Wiener-Dog is broken up into four stories and follows the wayward adventures of a dachshund who passes from oddball owner to oddball owner — the world’s worst parents, a beleaguered screenwriter, the grownup incarnation of Welcome to the Dollhouse’s Dawn Wiener, and and old woman who’s so near death, she talks to younger versions of herself about regrets. Everyone’s radically dysfunctional lives are all impacted by the pooch.
The lovable dog’s first home is with a family dealing with a sick child. The parents, Dina and Danny (Julie Delpy and Tracy Letts) believe the pooch might help their inquisitive son Remi (Keaton Nigel Cooke). However, they learn their blunt parenting styling are no way to raise a dog.
The first owner-to-owner transition is seamless. The little boy gave the dog chocolate and it got sick, so the family decides to put it down. This leads to an incredibly awkward car ride with Dina explaining to Remi how everyone dies, something I’m sure every sick child wants to hear.
They drop the dog off at the vet and while it sits on the operating table, quietly waiting to be put to sleep, Dawn (Greta Gerwig), a veterinary technician, snatches it and takes it home.
Dawn is my favorite.

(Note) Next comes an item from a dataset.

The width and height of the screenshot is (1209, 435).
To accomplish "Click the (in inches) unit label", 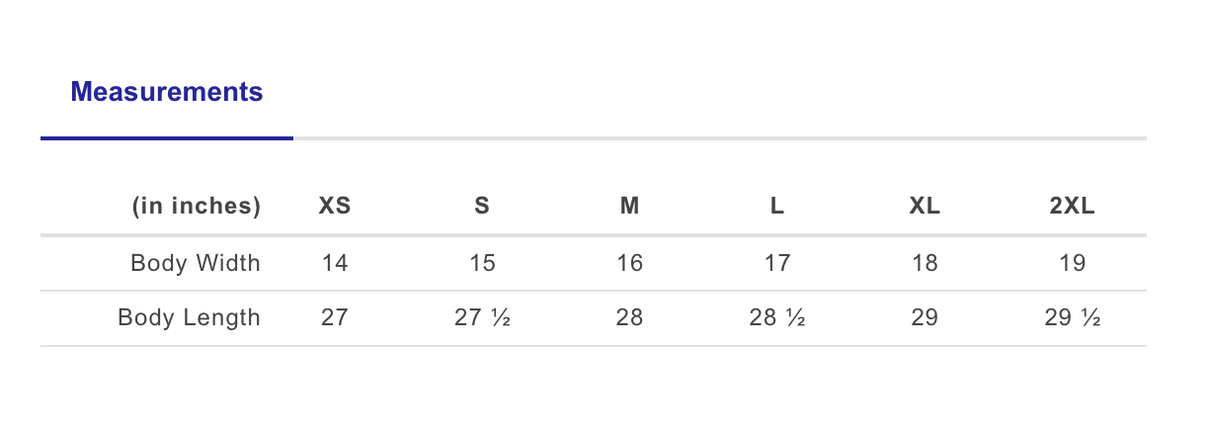I will [x=197, y=207].
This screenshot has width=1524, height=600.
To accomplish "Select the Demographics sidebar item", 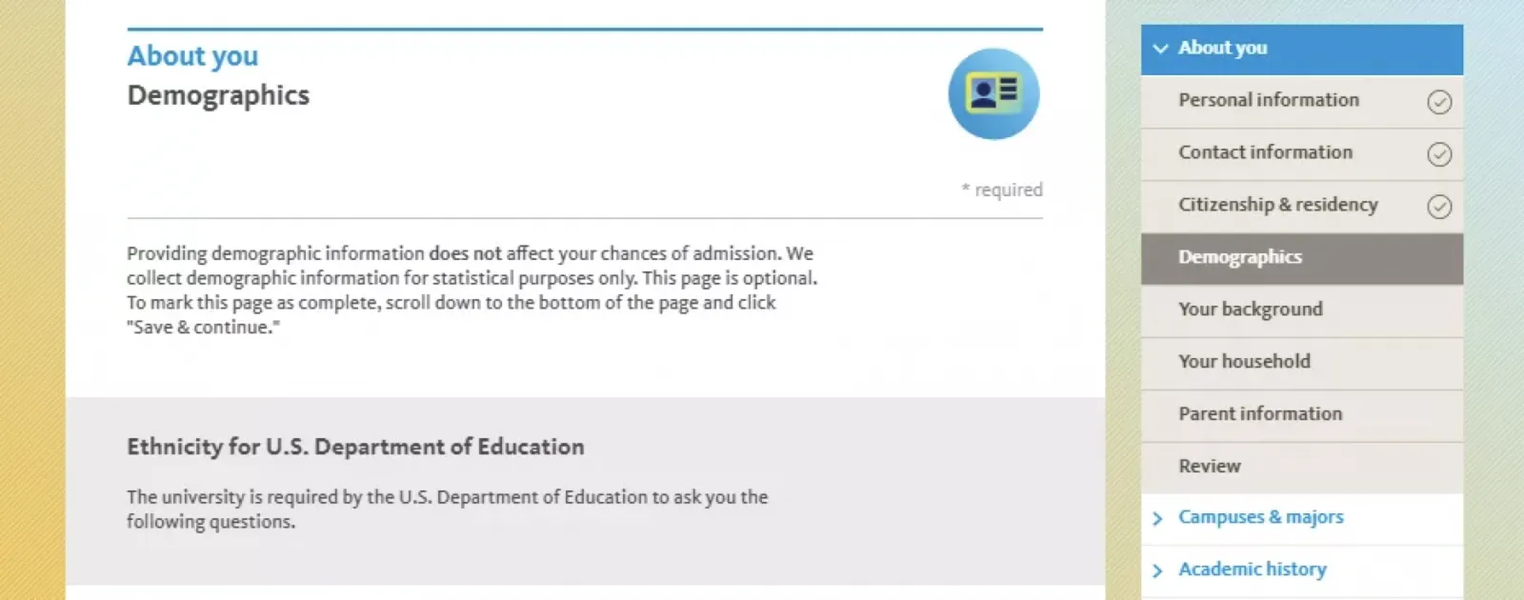I will coord(1239,257).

She runs into an old school friend, maybe bully, Brandon, (Kieran Culkin), and the two are insanely awkward around each other. She doesn’t understand his humor, he doesn’t care that she might be in love with him. The two have amazing chemistry and at the end of the movie, I wished these two had been more prominently featured.
The dachshund is maybe with Dawn for a week. There’s a brief intermission between Gerwig and the next story, featuring Danny DeVito. It felt unnecessary, maybe even borderline lazy by director Todd Solondz because he was able to show how the dog moved from the first family and into Dawn’s hands but he couldn’t do that with the subsequent stories?
Dave Schmerz (DeVito) is a screenwriter unhappily stuck in a job teaching ungrateful, wanna-be screenwriters. This was my second favorite story. I enjoyed the juxtaposition of DeVito with walking or holding the dachshund, especially when he dresses him up in a bright yellow doggie raincoat. I’m also only really familiar with DeVito from his roles on Taxi and It’s Always Sunny in Philadelphia. As Schmerz, he’s more serious, subdued, restrained until he finally cracks.
For the fourth story — again with no owner transition — wiener-dog winds up in the home of a woman near death, Nana (Ellen Burstyn). She doesn’t care about anyone, She’s mean, names the dog cancer, and is short with everyone she comes into contact with. Except younger versions of herself. This story made me think the most because it pokes at that nagging question everyone has, what if? Dozens of younger variations of Nana visit her in a dream, saying her life could have been different if she had done this or that.
At first, you think the connector is this dachshund. But it’s not. Death is. Death connects us all and Solondz tells us that through tragic comedy, a wondrously warped look at the absurdity of life and death. I didn’t care for the ending. I won’t spoil anything, of course, but I’ll say if it was suppose to be funny, then the joke fell flat. And the only story I could have really done without was the first one. But Wiener-Dog had me intrigued until the end. And man do I want to see more of Dawn and Brandon.